Better Home and Finance (NASDAQ: BETR) or Aurora Acquisition, still down 94%

If a rose is still as sweet by any other name then so’s a stinker of a stock whatever the name

Update : 28 Aug 2023, 05:26 PM

Better Home and Finance (NASDAQ: BETR) had one of those IPOs that everyone would prefer to forget last week. In places it’s still listed as Aurora Acquisition and given that they’re now the same company that has fared just as well. Down 94% in only two days seems to be about the consensus before the market opens this morning. 

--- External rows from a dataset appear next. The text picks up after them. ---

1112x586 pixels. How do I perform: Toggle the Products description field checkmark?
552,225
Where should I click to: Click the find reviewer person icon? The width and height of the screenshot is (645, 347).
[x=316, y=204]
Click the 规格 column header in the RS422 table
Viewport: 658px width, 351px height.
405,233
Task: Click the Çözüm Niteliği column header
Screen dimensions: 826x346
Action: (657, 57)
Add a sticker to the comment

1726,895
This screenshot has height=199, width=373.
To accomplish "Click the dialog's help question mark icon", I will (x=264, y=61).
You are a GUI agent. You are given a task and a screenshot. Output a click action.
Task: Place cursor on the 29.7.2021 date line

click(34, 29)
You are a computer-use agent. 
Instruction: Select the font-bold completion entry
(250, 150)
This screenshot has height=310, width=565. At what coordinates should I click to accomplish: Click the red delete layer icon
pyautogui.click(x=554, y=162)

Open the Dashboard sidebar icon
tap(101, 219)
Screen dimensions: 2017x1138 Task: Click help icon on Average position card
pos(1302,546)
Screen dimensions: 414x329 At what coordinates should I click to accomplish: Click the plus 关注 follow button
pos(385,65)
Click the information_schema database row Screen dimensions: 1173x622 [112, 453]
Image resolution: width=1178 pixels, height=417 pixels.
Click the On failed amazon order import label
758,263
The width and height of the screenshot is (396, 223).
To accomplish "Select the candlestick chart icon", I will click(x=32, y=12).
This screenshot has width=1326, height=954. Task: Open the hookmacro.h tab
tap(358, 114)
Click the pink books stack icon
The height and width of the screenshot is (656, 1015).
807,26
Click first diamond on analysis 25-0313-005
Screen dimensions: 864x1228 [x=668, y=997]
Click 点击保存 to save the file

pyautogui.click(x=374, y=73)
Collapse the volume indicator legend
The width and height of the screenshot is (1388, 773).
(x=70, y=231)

We talked back a while about Aurora Acquisition: Aurora Acquisition (NASDAQ: AURC) stock was up 223% yesterday. It's also - variably - down 17% this morning. Which is about 25% of yesterday's rise gone already. The excitement is, of course that, AURC is a SPAC. Which has a value of the cash inside it and that's it. Except, the value of the cash plus hopes of whatever, or whoever, the SPAC might merge with. So, and even small change in that hope can lead to wild swings in price. 

“As it happens Aurora had been bumbling along at $10 and change ($10 being the cash value) and there were entire days that went by without there being even the one trade. Then came that change in hope to deliver the excitement: “Aurora Acquisition shares more than tripled to $36.01 Tuesday after a Monday update from the blank-check company about its merger with Better, a mortgage lender backed by SoftBank Group. Aurora said in a securities filing that it scheduled an Aug. 11 stockholder vote about the deal. Aurora and Better also filed the required forms on July 19 under the Hart-Scott-Rodino Act.”

That didn’t, as it happened, work out well:

Better Home and Finance, or Aurora Acquisition stock price from Google Finance

We also talked about the actual IPO of Better H&F: The specific problem is this: “Only a fraction of Better shares were available for trading after a vast majority of investors opted to cash in their investments before the SPAC tie-up was completed, SPAC Research data analyzed by Bloomberg shows.” SPAC investors can take their $10 back if they don’t like the look of the deal. Apparently 95% did so in this case. And that’ll crater a stock price, 95% of stockholders taking the cash and running for the hills.

Now, there’s much talk about how much better everything will be once interest rates peak and everyone refinances their mortgages on the slide down the curve. But, well, who wants to wait that long? Or even, why not wait until there’s evidence of that before getting into BETR stock?